The DWP has confirmed that it will save almost £1.1bn over the next five years from changes to the eligibility of Pension Credit for couples where one partner is below state pension age.

From the 15th of May, the option of claiming these benefits will no longer be available to mixed age couples. Instead, couples will be able to access the pension age income-related benefits only when both partners have reached the qualifying age.

The government expects to save £45 million in 2019/20, rising to £385 million in 2023/24.

The DWP was accused of trying to 'sneak out' the changes late on the evening of 14th January whilst attention was focused on Brexit votes.

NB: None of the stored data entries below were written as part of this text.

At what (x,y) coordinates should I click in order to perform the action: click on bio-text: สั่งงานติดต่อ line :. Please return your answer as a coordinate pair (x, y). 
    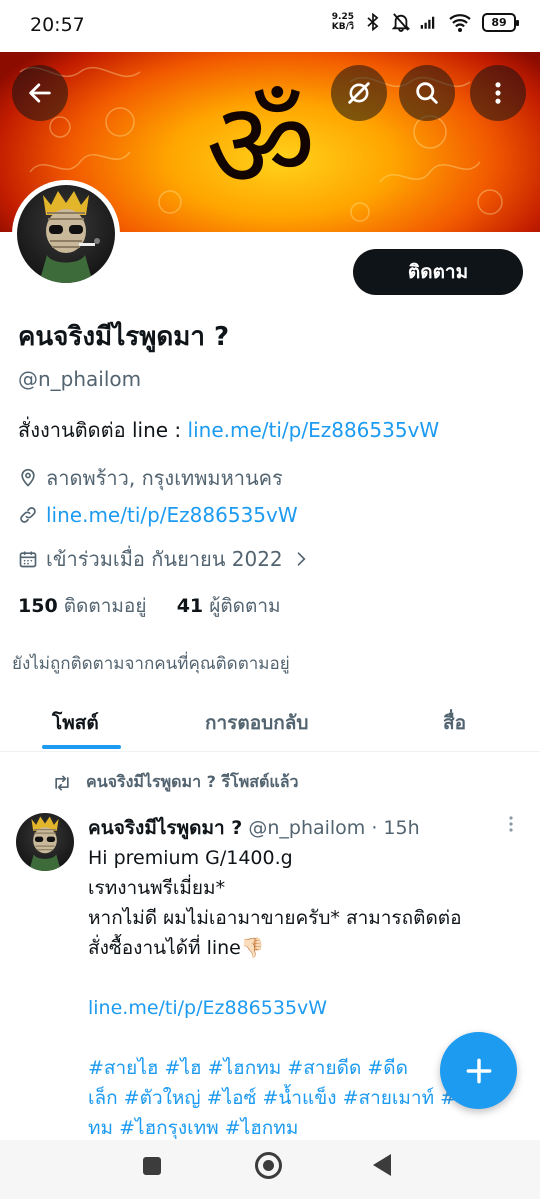
    Looking at the image, I should click on (103, 430).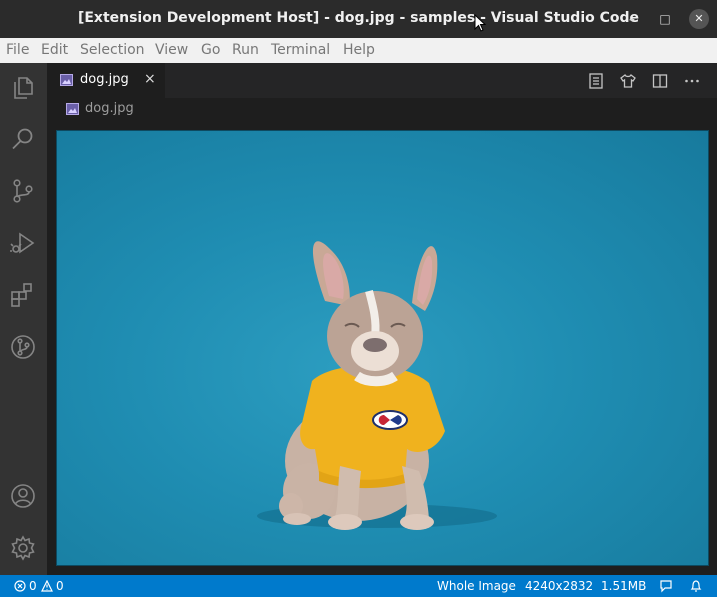 This screenshot has height=597, width=717. Describe the element at coordinates (665, 19) in the screenshot. I see `maximize-button: □` at that location.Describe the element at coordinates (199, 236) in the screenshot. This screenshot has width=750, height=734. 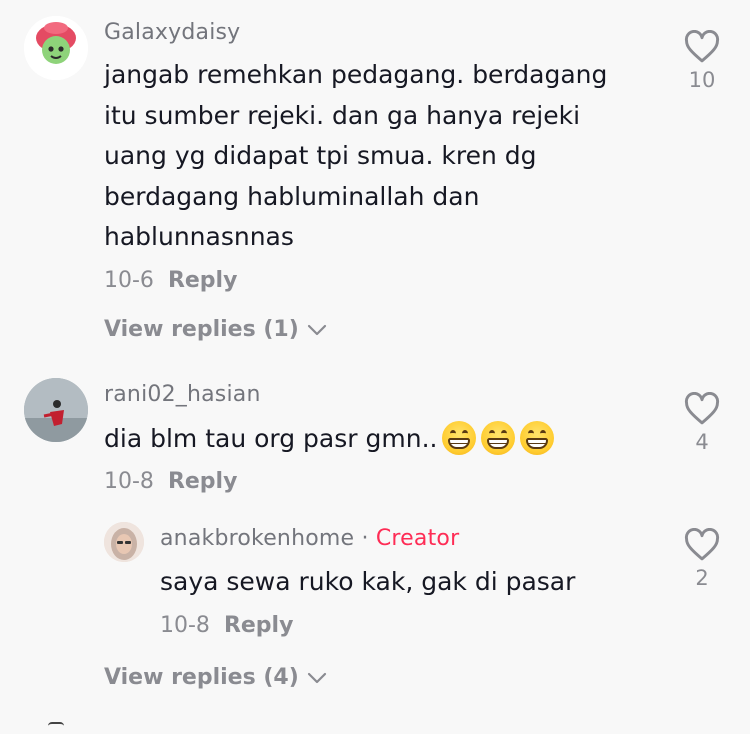
I see `comment-text-line: hablunnasnnas` at that location.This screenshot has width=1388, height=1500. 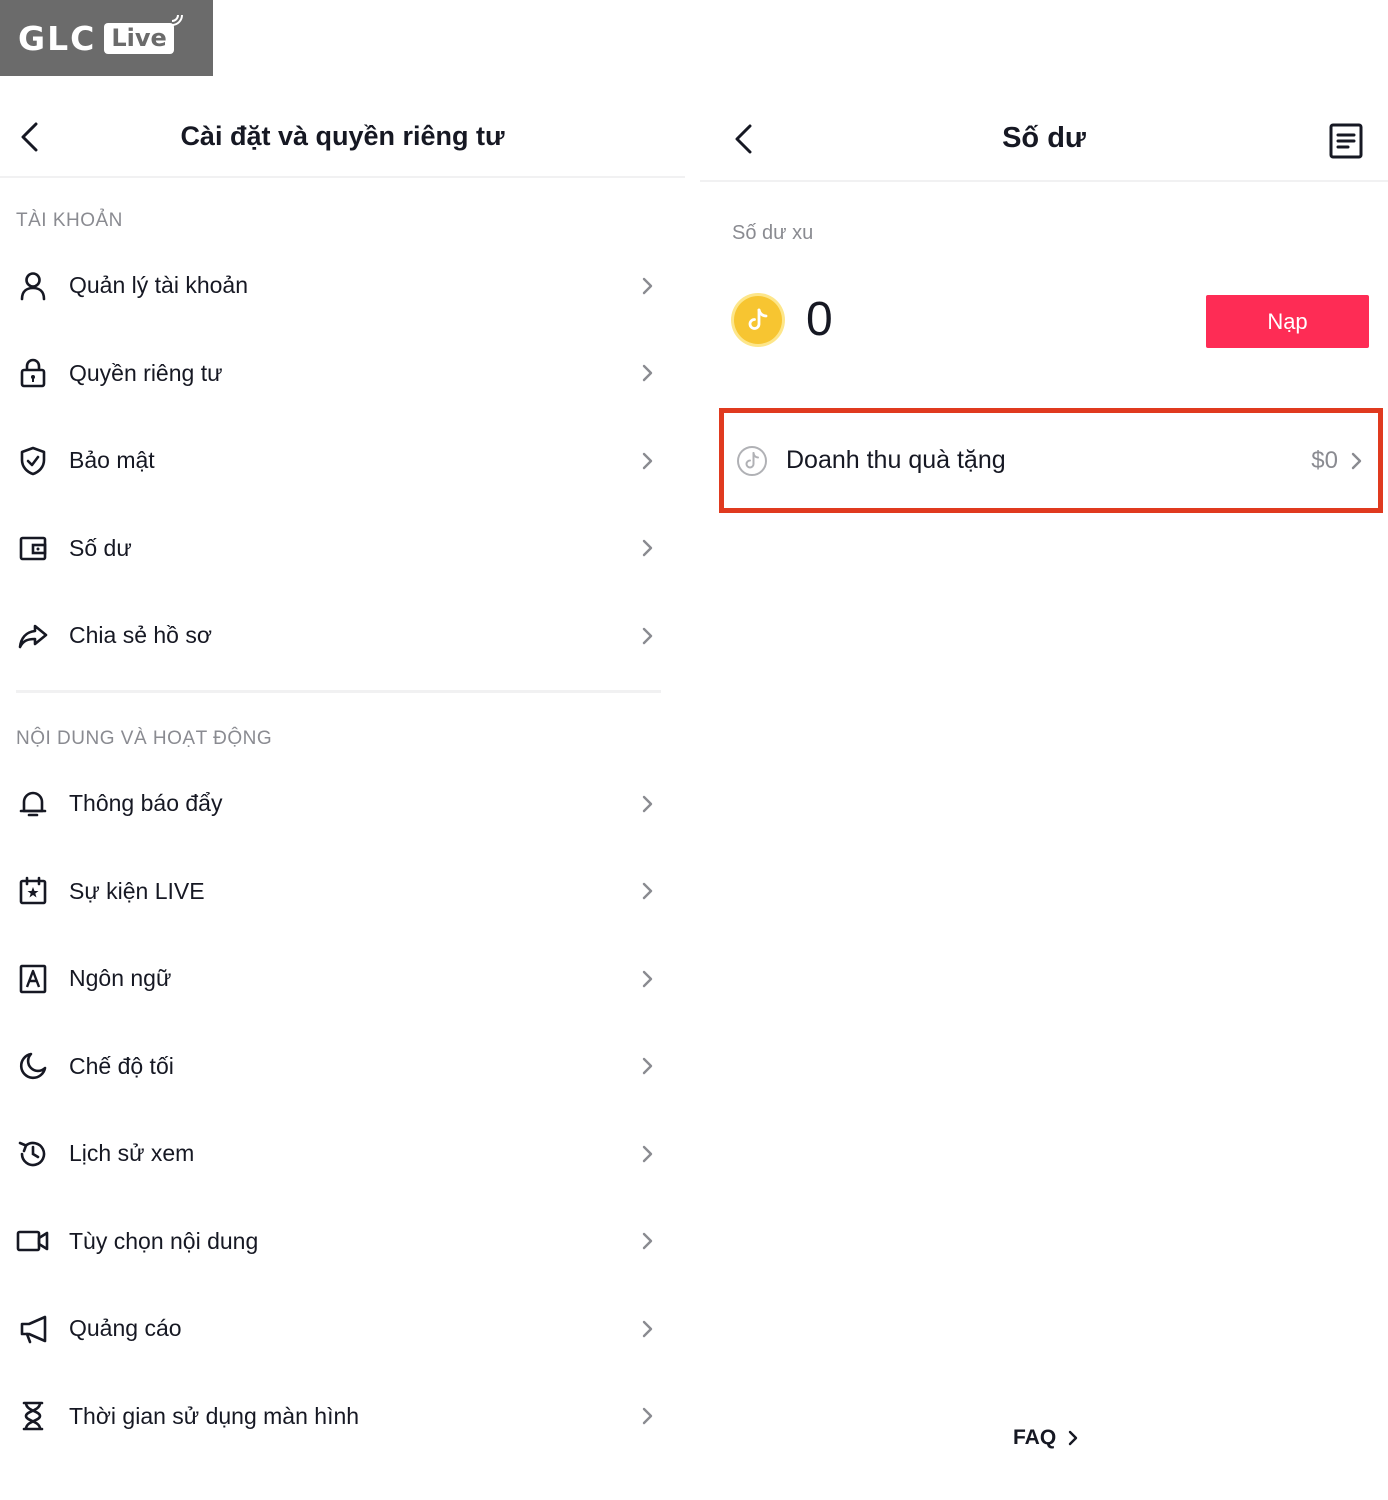 I want to click on gift-revenue-label: Doanh thu quà tặng, so click(x=896, y=460).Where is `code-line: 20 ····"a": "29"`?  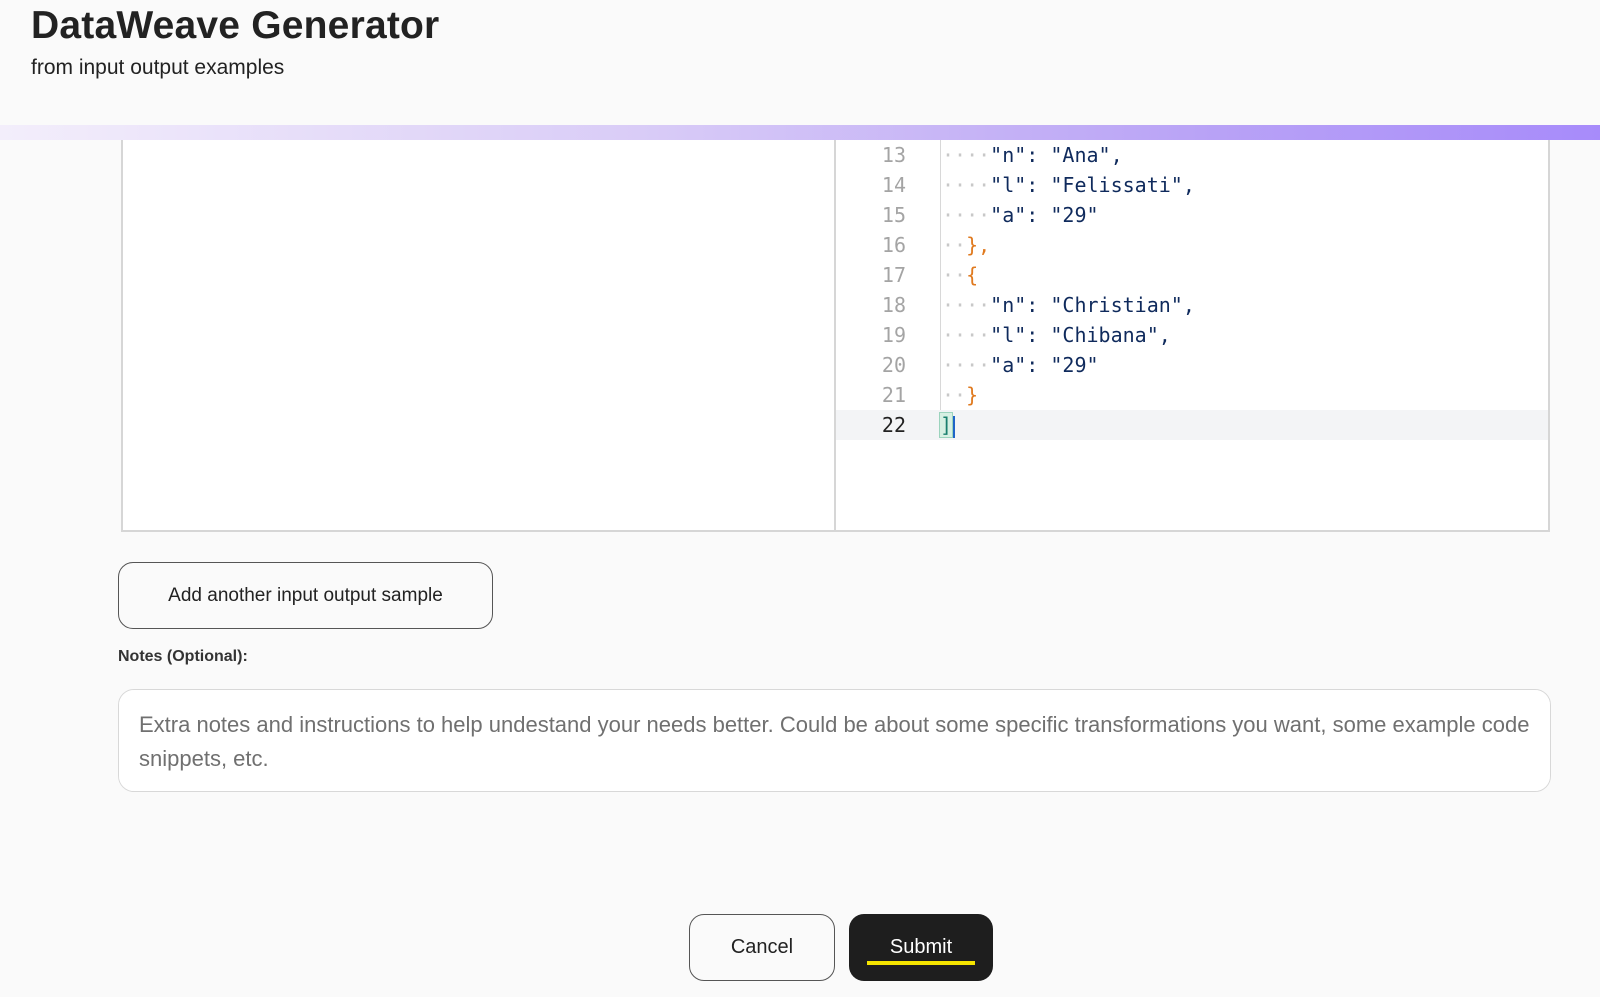
code-line: 20 ····"a": "29" is located at coordinates (1192, 365).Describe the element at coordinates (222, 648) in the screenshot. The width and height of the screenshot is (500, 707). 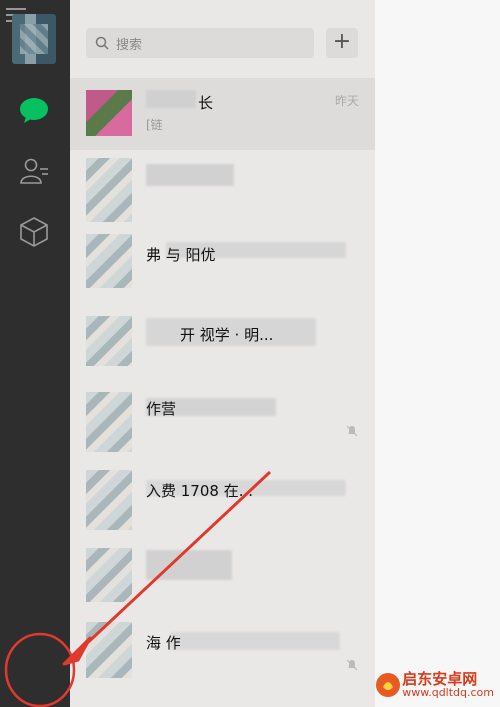
I see `chat-row: 海 作` at that location.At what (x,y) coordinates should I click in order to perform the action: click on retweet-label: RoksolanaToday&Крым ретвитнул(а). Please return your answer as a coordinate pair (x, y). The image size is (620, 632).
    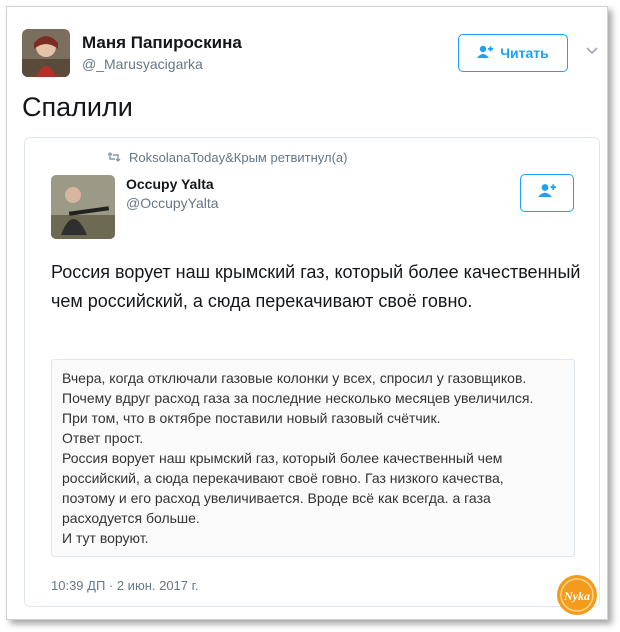
    Looking at the image, I should click on (238, 158).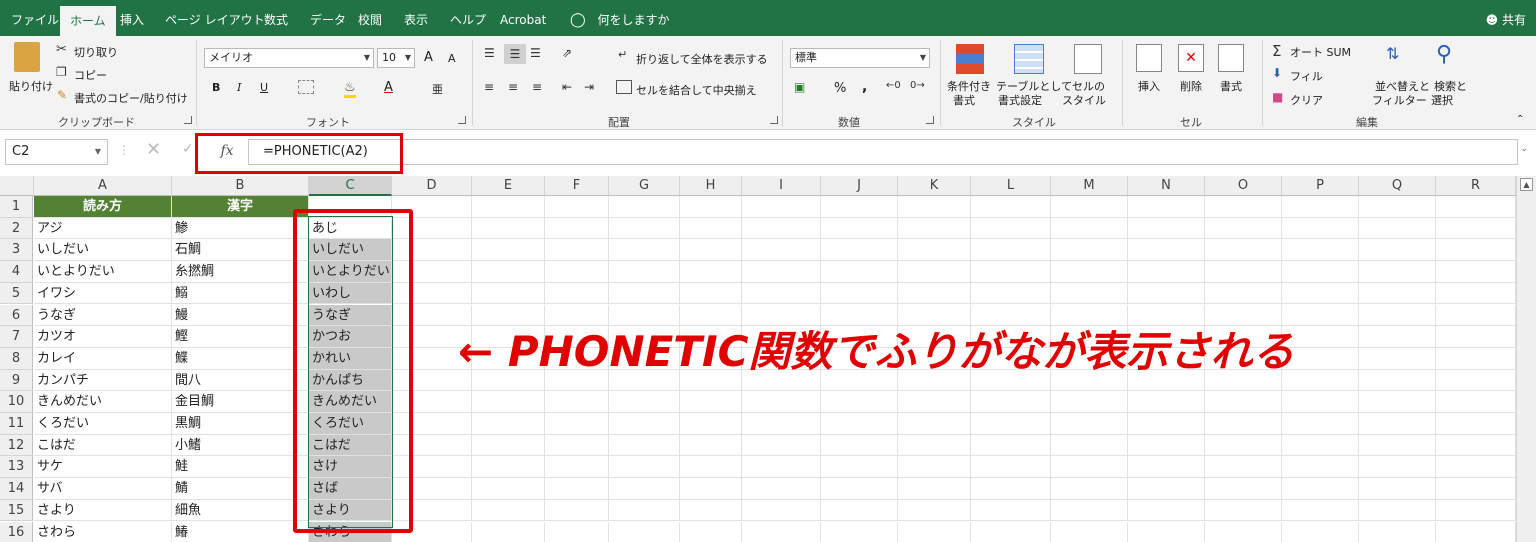  What do you see at coordinates (567, 87) in the screenshot?
I see `decrease-indent-icon: ⇤` at bounding box center [567, 87]. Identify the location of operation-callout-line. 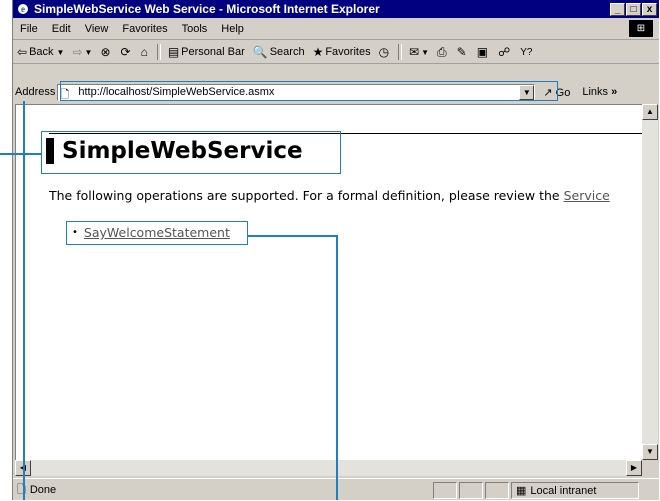
(293, 236). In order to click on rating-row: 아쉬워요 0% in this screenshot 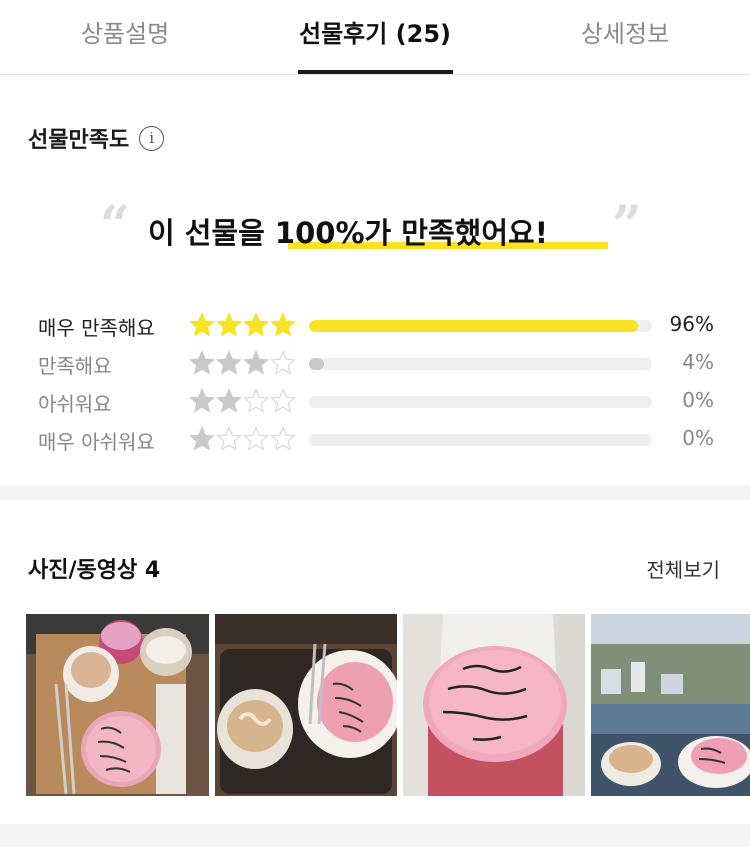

Tom McPhail, head of policy at Hargreaves Lansdown, commented: “Given the very substantial savings involved for the government and the damaging impact this change will have on some household incomes, it is hardly surprising they didn’t want to draw attention to it.

“Increasing areas of government policy are out of kilter with our ageing society and the way our behaviour is changing. Arbitrary cliff edge eligibility ages make less and less sense when increasing numbers of people are working on well into their 70s. Treasury tax policy on pensions is now badly in need of reform; the National Insurance rules and social care policy should be addressed too. Unfortunately the House of Commons doesn’t seem to have time for anything other than Brexit at the moment.

“It is perhaps telling the DWP has contextualised its announcement today by including in its statement data relating to the department’s total annual expenditure, which amounts to over £120 billion a year. In that context, £1 billion may seem like a small sum. Nevertheless the impact on individuals and their household spending will amount to hundreds or even thousands of pounds a year and for some it could present real problems.”